Idą wały w szturm dokoła —
Tłuką łódź w pół-pogrzebioną;
Majtki czerpią — ale łono
Morskie któż wyczerpać zdoła?
Frytjof widząc, jak Śmierć blada
Z tryumfem na pokład wpada,
Wydobywa z piersi głosu
I zagłusza huk chaosu:
»Hej, Biornie, w niedźwiedzią[5]
Chwytaj stér prawicę!
Straszną nawałnicę
Nie Asy szlą nam!
To Helga nasłanie —
Jego śpiew zaklęty
Wzniósł na nas odmęty —
Wskoczę, spojrzę sam!« —
∗ ∗
∗ |
I na sczyt masztowy
Wbiega kuny skokiem,
I szerokiem okiem
Bada obszar wód. —
Alić widzi ku Ellidzie,
Niby ostrów z dna zerwany,
Z dwóma na grzbiecie szatany
Wprost Wieloryb na bój idzie. —
W śnieżnej szubie Hejd bieleje,
Rzekłbyś — niedźwiedź to polarny;
Ham — to morski orzeł czarny
Wichrem z szumnych skrzydeł wieje!
»Ellido dębowa!
Dowiedź, że w twej hardej
Piersi, jak stal twardej,
Dzielny mieszka duch!
Skocz — o córo bogów,
I za mem skinieniem,
Miedziokutym kieniem[6]
Rozpruj wroga brzuch!« —
∗ ∗
∗ |
Luby rozkaz wodza
Ellida poznała;
Mknęła, gdyby strzała,
I zadała cios.
Z wieloryba pod obłoki
Krwi rzęsistej strumień lunie;
Z rykiem potwór na dół runie
I zapada w szlam głęboki.
Frytjof dwa osczepy chwyta,
Bohaterską dłonią ciska,
U niedźwiedzia rwie jelita,
Pierś rozwala u orliska!
»Wybornie! — nie prędko
Z szlamu, co go mroczy,
Helga statek smoczy
Potrafi, nam wyjść!
Hejd i Ham na morzu
Panować przestali:
Ostrze gorzkiej stali
Nie tak łatwo zgryźć!«
∗ ∗
∗ |
Precz uragan leci;
Nikną huki, błyski;
Tylko prąd ku bliskiej
Wyspie niesie łódź.
Słońce niby król wspaniały,
Znów się zjawia na błękicie;
Leje radość, leje życie
Na doliny, góry, wały.
Blask wieczora zrumieniony
Wieńczy skały, ciemne gaje —
I drużyna rozpoznaje
Efjezundu brzeg zielony. —
»Ingeborgi modły
Wbiegły w niebios progi,
Uklękły przed bogi
Z rozczuleniem cném;
Łzą pięknego oka,
Jękiem piersi białej,
Asów przejednały —
Dzięki, dzięki im!! —
∗ ∗
∗ |
Ale i Ellida
W boju ucierpiała:
Sunie się zbolała,
Wycieńczona z sił. —
Lecz się jescze więcej męże
Ponużyli w walce z wrogi;
Ledwie przesuwają nogi,
Wspierając się na oręże. —
Czterech Bjorn na barki bierze
I wynosi na wybrzeże;
Ośmiu, Frytjof z piec przed bliskiem
Składa obok nich ogniskiem. —
»Nie płońcie się, druhy!
Wał — to szermierz wzięty!
Z Morskiemi-dziewczęty[7]
Sprawa twarda, zła!
Wnet miodem ogrzeje
Was róg złotonogi —
Wznoszę toast drogi:
»Żyj, królewno ma!« —
- ↑ Trolle są to potwory, straszydła, duchy ludziom nieprzychylne, jak nasze litewskie Jodsy.
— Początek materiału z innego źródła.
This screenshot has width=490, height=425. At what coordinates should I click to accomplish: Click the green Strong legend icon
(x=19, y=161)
Mieszkają one w morsach, rzekach, wąwozach gór i lasach, i mają sczególniejszą zdolność przedzierzgania się, według własnej woli, w najdziwaczniejsze i najgroźniejsze kształty.
- ↑ Hejd znaczy czarownicę, Ham — metamorfozę, przeobrażenie.
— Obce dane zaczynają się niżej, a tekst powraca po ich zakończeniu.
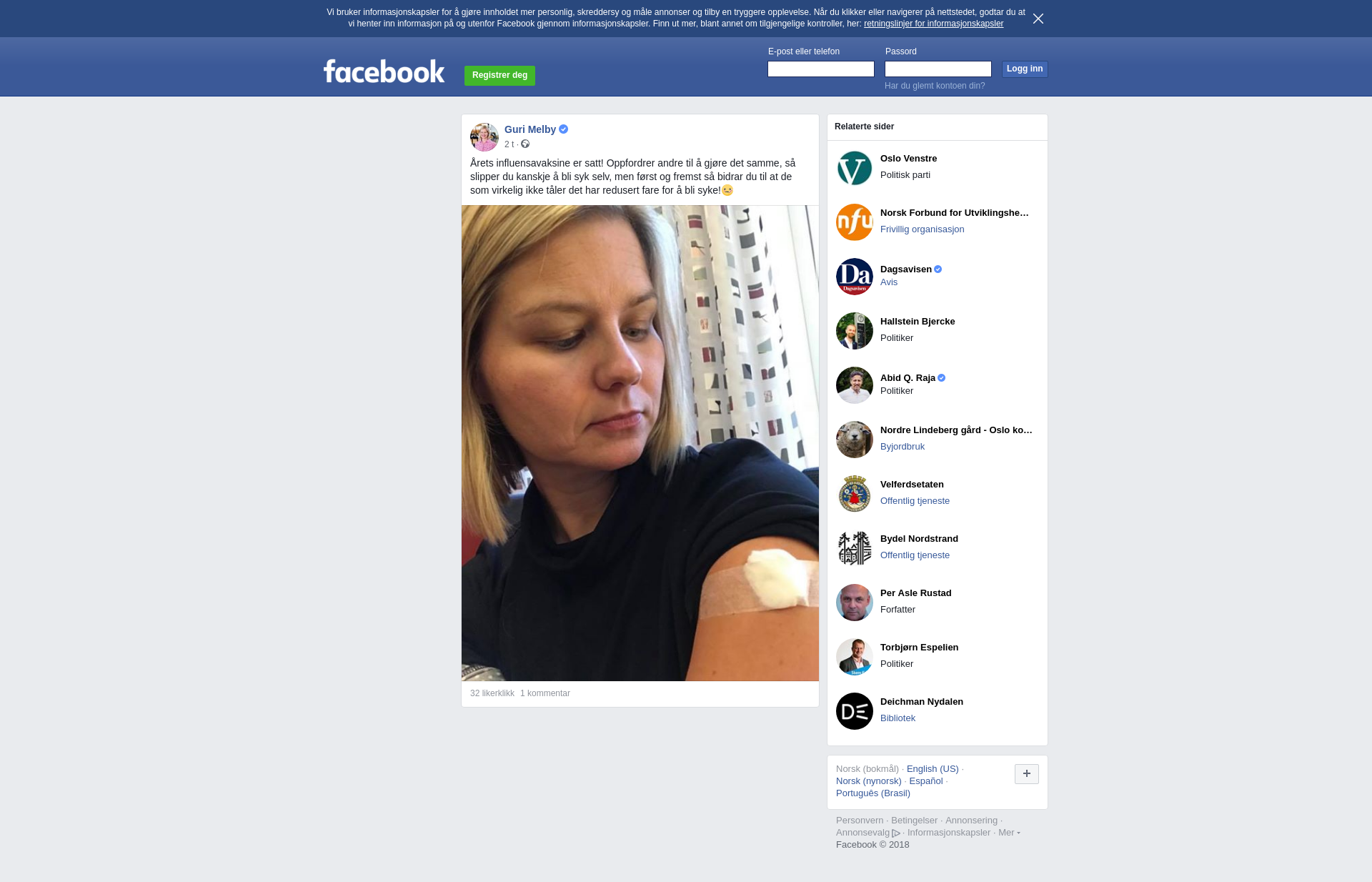Open Oslo Venstre page via its V logo
This screenshot has width=1372, height=882.
pos(855,168)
- ↑ Solundar, wyspa morza norwegskiego przy samem wniściu do zatoki-Sognu (Sognefiord).
- ↑ rana, bogini morza, żona egira (przyp. 46).
- ↑ Alluzja do imienia Bjorna, znaczącego niedźwiedź.
- ↑ Kień — część przodu okrętowego, zwykle obijana miedzią lub żelazem i stercząca nakształt dzioba ptasiego (łacińskie rostrum).
- ↑ To jest z morskiemi falami (przypis 46).